Short task: Recast the stretch from the line containing "Image resolution: width=1316" through the line containing "I will pos(142,829)." as a JSON list of strings, one per line, leaving out blank lines.
*** Data in this exercise
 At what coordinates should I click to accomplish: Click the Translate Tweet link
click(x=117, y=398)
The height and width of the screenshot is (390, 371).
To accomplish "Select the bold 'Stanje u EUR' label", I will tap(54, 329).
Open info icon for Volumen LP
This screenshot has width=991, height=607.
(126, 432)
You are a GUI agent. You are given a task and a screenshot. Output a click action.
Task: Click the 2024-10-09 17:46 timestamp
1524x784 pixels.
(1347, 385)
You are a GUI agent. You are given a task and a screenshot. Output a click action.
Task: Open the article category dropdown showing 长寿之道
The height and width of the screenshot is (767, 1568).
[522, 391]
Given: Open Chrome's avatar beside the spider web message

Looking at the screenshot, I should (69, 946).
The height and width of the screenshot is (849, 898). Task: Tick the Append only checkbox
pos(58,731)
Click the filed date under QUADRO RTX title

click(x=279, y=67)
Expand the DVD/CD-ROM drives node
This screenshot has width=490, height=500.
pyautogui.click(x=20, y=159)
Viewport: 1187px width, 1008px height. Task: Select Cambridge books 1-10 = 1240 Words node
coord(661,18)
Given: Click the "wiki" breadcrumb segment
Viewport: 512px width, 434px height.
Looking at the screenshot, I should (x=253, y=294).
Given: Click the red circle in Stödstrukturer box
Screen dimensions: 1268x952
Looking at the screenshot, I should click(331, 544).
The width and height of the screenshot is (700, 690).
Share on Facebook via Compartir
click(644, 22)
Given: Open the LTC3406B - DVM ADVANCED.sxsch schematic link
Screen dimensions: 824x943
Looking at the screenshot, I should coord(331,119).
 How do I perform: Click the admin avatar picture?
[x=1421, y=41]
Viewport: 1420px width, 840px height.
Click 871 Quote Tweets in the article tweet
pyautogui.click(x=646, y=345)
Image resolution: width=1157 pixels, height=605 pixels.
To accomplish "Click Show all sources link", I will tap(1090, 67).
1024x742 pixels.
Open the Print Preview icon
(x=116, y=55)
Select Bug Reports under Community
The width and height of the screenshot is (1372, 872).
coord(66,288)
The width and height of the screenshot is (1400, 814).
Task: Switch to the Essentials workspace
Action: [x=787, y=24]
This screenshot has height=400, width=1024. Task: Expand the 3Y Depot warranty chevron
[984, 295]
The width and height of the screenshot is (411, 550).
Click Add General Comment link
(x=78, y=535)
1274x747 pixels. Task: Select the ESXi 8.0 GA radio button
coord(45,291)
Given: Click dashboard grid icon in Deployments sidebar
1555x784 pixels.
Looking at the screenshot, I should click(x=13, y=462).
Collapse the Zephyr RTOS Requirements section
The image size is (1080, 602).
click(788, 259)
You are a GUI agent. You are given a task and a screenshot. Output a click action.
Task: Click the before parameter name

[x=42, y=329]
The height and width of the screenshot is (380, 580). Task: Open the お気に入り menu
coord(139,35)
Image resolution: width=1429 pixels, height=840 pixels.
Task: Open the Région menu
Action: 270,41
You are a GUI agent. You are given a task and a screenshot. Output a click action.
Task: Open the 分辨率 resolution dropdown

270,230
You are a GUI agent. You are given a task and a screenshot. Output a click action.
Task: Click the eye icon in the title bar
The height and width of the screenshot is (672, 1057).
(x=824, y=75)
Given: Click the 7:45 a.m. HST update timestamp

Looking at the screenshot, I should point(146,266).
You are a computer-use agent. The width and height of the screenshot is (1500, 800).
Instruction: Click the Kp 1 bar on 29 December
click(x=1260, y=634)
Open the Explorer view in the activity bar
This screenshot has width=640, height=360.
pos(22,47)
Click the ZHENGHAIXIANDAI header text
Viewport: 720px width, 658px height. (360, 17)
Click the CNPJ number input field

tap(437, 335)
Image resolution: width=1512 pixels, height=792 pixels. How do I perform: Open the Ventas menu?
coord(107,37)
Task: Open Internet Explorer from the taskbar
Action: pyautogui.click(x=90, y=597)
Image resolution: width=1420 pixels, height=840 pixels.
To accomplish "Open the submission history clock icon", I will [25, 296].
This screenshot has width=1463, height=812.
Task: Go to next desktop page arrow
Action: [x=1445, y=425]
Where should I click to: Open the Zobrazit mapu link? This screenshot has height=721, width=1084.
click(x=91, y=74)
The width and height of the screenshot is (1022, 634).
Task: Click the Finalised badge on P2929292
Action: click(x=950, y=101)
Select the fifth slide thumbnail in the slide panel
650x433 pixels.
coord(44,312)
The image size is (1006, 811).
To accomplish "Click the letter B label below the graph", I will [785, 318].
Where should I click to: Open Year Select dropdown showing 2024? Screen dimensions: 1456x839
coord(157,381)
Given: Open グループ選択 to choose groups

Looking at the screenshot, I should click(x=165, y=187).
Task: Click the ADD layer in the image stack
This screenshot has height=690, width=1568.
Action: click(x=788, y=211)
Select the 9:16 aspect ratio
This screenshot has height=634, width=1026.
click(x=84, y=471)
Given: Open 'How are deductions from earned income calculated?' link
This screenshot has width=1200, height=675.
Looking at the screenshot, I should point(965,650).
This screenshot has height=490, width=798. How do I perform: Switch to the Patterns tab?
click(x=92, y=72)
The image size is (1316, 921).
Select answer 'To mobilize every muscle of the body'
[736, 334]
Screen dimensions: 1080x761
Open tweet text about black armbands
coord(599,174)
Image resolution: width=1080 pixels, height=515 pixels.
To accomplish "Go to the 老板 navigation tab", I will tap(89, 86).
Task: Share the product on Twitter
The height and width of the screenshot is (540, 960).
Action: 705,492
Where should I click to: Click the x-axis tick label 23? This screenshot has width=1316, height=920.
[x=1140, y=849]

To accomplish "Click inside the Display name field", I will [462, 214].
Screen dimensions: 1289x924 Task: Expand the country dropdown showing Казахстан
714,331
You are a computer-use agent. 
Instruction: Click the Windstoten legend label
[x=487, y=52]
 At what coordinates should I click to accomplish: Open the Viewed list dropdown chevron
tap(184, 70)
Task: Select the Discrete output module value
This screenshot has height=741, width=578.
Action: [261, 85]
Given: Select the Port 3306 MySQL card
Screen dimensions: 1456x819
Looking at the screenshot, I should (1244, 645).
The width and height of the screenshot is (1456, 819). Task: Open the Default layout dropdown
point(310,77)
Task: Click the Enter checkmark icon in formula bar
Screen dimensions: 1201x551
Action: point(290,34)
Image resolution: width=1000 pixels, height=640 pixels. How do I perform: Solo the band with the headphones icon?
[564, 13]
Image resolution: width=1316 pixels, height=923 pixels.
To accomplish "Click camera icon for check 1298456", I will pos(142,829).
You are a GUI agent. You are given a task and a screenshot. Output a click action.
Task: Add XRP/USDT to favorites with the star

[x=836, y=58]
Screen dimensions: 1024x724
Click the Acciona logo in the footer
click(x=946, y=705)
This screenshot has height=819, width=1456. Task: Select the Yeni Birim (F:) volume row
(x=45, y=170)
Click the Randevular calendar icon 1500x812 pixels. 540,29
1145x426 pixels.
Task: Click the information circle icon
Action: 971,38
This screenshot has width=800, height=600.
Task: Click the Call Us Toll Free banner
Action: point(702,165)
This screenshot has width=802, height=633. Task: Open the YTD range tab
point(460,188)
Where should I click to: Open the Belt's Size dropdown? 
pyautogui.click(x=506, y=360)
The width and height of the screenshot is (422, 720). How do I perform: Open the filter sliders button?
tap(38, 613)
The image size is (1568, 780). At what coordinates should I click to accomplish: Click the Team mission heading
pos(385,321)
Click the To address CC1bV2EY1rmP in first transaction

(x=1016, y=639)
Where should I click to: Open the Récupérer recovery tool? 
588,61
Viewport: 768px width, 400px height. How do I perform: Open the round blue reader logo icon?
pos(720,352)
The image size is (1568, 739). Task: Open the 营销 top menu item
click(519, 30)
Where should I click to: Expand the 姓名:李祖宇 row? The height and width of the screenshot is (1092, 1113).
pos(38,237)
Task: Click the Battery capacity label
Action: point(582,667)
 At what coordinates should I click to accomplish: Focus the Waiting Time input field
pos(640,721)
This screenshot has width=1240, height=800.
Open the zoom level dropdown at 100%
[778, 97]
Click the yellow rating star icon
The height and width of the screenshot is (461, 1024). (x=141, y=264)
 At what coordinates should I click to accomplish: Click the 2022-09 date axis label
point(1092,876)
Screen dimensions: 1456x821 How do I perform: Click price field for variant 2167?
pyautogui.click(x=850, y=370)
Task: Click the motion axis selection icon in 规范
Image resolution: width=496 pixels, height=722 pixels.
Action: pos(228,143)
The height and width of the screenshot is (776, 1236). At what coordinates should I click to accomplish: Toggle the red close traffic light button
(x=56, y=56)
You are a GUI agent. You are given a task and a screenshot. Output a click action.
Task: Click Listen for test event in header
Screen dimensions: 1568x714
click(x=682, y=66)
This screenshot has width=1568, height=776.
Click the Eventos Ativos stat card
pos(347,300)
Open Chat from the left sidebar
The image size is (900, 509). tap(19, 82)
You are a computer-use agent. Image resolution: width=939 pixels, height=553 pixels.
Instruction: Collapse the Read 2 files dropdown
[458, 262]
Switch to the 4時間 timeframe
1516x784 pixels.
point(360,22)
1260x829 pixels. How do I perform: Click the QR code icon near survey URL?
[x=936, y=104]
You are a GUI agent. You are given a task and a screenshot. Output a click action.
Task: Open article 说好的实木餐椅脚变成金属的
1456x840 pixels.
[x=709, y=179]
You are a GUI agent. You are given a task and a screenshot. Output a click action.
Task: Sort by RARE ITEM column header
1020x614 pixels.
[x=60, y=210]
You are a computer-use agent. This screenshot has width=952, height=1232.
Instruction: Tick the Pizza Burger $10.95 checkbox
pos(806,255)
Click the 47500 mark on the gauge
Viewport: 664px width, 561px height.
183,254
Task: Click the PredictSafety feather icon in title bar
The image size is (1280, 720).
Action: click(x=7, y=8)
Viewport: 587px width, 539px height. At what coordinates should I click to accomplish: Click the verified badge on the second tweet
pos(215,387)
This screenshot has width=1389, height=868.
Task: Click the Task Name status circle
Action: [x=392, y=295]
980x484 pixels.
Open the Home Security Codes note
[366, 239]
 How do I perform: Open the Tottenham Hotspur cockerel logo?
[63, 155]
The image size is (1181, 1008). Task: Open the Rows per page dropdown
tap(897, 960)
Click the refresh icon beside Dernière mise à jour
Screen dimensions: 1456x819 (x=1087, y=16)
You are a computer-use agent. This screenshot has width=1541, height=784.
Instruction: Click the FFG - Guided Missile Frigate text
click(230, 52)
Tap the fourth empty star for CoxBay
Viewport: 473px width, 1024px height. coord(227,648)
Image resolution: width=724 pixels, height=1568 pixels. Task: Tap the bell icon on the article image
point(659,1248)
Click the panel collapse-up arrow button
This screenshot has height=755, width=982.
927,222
******
Written response:
[
  "Image resolution: width=1316 pixels, height=923 pixels.",
  "To accomplish \"Click camera icon for check 1298456\", I will pos(142,829)."
]